> What is expected: All lines with the word "payment" must be pulled from the entries below.
=== Begin Enclosure ===
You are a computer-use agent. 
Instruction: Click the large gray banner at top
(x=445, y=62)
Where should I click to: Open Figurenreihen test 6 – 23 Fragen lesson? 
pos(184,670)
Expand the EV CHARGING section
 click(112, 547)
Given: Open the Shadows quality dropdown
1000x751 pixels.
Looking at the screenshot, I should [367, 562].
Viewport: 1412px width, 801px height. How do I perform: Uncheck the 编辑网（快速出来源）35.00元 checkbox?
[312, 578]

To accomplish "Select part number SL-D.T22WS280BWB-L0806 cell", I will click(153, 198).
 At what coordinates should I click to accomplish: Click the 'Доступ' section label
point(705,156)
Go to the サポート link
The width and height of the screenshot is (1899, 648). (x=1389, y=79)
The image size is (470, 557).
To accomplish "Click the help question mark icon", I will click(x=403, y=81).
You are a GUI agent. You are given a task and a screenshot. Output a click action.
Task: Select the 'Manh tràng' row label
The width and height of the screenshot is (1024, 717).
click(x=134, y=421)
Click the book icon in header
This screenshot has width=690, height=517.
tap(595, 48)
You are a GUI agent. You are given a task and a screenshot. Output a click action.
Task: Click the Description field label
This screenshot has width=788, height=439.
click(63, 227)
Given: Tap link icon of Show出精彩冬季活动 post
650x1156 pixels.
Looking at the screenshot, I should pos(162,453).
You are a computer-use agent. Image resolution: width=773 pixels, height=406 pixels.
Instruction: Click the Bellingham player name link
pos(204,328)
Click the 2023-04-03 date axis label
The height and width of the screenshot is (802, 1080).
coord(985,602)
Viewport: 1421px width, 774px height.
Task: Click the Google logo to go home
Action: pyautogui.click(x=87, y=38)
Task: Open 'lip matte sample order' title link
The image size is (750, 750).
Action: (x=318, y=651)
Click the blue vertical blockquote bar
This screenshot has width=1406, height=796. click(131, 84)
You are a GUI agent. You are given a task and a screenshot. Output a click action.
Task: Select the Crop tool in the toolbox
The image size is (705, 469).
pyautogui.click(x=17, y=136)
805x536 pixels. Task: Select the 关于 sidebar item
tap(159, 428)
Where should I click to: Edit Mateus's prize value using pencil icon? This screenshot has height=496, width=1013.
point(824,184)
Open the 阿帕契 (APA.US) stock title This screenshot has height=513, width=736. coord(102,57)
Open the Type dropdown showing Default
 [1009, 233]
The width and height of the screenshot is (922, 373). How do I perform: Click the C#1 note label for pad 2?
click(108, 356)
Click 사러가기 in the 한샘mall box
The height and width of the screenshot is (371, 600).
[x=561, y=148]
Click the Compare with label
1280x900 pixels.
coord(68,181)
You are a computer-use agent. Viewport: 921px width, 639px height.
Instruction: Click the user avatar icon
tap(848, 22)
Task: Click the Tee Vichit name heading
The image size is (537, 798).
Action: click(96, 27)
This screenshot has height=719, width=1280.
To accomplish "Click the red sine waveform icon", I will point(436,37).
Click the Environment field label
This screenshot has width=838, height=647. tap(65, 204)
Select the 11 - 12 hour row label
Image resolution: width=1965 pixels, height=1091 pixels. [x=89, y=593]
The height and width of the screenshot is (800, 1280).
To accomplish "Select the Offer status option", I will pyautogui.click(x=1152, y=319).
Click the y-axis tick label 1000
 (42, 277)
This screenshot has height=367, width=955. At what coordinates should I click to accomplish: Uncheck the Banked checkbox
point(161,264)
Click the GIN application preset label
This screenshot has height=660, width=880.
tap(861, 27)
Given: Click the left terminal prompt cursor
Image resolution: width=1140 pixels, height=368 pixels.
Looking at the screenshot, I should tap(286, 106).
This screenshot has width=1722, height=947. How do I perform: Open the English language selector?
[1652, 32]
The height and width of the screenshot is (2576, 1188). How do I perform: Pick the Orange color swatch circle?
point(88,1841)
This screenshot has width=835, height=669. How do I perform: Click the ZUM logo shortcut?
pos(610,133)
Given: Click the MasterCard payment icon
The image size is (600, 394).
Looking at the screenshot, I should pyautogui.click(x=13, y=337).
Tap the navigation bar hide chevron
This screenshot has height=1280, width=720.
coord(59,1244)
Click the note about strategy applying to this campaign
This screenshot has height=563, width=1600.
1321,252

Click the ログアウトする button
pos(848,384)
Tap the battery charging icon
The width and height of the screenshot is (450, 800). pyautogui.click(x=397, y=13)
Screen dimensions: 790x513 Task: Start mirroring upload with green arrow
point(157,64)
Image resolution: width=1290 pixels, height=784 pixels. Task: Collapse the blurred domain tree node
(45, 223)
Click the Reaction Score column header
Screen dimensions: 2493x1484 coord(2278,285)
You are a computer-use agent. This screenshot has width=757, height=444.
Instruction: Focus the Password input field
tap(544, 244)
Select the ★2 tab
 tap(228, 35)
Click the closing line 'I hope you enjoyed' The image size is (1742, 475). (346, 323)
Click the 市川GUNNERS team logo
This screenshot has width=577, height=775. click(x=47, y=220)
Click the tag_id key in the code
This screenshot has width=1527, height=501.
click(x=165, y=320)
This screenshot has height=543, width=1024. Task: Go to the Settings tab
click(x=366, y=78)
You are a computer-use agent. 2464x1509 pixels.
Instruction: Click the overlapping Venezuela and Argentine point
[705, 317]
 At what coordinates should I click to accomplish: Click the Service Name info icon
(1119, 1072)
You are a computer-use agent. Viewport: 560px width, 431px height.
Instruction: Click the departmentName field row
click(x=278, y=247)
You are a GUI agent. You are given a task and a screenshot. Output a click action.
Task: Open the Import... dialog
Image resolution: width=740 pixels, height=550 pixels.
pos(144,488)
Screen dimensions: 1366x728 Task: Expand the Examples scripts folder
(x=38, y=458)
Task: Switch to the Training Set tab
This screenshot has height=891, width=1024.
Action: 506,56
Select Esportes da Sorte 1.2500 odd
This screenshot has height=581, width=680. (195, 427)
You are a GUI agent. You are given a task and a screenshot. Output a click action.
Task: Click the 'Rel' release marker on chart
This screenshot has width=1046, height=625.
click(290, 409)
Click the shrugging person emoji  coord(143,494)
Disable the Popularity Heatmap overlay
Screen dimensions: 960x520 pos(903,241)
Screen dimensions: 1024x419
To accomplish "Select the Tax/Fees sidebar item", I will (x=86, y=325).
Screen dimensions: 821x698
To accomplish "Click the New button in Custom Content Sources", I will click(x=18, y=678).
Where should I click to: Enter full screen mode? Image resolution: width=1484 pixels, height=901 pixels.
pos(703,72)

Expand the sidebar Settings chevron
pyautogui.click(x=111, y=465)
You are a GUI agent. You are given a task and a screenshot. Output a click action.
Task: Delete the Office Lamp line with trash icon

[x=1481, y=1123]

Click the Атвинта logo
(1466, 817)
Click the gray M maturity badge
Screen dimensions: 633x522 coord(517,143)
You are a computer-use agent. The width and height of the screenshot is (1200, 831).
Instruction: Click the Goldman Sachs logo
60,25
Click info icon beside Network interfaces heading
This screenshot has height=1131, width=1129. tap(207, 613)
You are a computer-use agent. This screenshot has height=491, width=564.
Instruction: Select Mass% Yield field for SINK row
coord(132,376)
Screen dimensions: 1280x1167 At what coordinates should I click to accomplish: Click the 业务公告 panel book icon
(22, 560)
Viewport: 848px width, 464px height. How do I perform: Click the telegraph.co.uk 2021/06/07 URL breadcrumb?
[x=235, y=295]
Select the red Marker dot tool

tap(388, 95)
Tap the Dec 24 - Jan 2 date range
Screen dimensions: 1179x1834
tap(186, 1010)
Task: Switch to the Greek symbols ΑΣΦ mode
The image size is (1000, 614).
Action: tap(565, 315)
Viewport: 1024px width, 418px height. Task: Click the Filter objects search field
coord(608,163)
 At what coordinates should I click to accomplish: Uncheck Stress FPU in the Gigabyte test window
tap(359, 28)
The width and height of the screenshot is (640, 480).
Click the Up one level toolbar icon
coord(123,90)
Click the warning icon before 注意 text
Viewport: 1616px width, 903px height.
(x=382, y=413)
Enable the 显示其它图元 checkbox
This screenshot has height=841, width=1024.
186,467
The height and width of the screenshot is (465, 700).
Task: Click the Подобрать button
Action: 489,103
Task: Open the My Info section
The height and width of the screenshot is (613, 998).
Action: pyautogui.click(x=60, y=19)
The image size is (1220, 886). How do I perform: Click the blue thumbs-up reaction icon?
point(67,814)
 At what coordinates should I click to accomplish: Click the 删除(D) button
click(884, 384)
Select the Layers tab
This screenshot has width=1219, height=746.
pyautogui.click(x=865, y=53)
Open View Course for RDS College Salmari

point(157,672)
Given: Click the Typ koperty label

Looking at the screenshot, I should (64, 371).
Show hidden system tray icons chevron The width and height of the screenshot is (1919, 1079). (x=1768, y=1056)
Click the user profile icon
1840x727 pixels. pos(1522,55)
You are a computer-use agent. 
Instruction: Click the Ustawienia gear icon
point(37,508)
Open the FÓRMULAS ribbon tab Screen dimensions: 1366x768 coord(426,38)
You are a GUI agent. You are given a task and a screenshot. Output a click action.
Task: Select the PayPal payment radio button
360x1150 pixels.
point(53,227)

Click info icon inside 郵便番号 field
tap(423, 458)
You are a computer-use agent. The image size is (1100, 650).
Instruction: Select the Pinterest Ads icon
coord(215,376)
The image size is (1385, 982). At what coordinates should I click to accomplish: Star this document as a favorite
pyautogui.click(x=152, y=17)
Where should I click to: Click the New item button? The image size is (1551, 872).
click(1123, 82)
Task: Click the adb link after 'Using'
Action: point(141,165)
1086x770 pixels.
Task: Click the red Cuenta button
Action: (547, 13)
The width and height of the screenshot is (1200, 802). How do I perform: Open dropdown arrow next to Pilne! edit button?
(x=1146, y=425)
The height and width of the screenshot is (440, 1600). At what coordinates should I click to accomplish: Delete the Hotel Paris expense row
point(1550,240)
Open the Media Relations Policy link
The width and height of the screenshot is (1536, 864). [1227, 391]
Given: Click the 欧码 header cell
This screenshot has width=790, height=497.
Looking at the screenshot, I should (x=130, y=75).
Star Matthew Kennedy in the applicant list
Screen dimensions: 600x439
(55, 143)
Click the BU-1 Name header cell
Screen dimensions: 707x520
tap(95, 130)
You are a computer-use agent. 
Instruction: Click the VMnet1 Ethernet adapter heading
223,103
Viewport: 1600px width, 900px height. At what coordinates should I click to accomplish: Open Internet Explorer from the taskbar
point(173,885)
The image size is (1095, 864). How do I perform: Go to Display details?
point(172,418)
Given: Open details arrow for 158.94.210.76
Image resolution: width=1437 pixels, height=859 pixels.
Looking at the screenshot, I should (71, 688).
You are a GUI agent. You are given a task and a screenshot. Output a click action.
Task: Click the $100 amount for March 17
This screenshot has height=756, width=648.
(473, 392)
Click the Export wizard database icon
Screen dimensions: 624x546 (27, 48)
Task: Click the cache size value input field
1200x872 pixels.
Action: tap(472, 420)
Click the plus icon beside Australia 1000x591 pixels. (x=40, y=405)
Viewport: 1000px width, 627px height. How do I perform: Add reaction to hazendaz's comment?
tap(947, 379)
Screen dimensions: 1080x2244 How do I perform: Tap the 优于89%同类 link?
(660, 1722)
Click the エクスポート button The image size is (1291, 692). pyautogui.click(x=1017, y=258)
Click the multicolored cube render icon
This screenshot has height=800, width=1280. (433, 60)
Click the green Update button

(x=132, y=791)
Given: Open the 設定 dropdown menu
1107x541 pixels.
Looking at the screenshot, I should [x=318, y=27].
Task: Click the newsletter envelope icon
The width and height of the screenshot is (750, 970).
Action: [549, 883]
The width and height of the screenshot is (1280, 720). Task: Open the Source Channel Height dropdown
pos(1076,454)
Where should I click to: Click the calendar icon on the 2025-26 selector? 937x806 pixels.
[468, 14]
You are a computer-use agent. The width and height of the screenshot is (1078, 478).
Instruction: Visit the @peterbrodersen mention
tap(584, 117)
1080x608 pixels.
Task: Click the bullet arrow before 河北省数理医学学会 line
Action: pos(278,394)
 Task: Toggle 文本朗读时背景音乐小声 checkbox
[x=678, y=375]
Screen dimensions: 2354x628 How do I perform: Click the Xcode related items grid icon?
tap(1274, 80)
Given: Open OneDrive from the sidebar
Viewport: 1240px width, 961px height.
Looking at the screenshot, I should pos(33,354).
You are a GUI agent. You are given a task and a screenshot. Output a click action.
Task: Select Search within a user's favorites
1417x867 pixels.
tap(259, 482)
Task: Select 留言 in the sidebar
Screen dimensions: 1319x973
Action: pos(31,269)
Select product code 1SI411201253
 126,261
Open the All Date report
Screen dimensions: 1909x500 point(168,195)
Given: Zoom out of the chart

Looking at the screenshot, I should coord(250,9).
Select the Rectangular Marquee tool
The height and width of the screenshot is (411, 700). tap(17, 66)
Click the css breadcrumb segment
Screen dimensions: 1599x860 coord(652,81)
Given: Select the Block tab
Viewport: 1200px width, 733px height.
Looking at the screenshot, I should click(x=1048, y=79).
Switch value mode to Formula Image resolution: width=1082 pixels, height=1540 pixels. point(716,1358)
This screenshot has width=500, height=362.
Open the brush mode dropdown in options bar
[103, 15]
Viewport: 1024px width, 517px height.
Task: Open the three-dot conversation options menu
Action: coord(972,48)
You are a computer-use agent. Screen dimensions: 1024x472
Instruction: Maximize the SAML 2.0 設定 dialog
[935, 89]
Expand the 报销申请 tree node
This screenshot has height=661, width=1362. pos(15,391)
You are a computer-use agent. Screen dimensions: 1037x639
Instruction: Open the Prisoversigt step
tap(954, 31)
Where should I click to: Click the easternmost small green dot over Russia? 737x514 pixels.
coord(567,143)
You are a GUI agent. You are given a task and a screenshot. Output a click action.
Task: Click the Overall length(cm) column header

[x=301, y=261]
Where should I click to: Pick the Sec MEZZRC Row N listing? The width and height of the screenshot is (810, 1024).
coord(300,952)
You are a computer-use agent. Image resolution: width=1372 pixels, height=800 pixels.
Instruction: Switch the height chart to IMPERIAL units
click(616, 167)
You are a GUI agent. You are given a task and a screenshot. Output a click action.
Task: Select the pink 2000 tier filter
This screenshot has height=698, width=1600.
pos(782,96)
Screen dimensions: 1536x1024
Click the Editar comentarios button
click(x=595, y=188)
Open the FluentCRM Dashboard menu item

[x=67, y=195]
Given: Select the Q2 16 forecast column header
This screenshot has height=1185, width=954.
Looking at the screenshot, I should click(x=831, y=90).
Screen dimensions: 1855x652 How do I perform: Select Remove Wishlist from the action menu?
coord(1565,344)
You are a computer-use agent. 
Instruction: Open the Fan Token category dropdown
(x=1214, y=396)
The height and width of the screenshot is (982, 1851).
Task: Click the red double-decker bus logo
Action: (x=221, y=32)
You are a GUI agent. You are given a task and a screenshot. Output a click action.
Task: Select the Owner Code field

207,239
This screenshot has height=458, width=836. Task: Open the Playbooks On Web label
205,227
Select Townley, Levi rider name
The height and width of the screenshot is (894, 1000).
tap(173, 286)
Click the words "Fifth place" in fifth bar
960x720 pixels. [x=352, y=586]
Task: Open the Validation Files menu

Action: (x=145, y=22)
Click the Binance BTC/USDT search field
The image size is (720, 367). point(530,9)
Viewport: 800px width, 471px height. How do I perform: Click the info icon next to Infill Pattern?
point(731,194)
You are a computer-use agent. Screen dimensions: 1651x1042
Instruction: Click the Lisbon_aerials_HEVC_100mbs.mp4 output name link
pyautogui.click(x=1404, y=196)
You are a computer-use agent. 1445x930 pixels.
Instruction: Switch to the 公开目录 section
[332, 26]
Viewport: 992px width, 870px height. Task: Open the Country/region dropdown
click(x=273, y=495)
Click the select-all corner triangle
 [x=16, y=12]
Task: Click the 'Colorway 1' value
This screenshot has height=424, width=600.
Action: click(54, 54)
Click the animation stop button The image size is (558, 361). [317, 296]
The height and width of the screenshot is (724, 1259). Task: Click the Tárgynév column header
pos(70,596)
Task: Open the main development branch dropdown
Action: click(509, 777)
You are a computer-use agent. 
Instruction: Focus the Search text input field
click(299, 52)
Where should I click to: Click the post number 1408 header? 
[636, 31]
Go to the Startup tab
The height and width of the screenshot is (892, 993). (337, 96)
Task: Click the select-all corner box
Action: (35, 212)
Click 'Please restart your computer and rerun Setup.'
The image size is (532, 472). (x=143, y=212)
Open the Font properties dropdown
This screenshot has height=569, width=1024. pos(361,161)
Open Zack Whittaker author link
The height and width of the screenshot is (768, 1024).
=== End Enclosure ===
> Answer area:
Given: Click the MasterCard payment icon
Task: Select the PayPal payment radio button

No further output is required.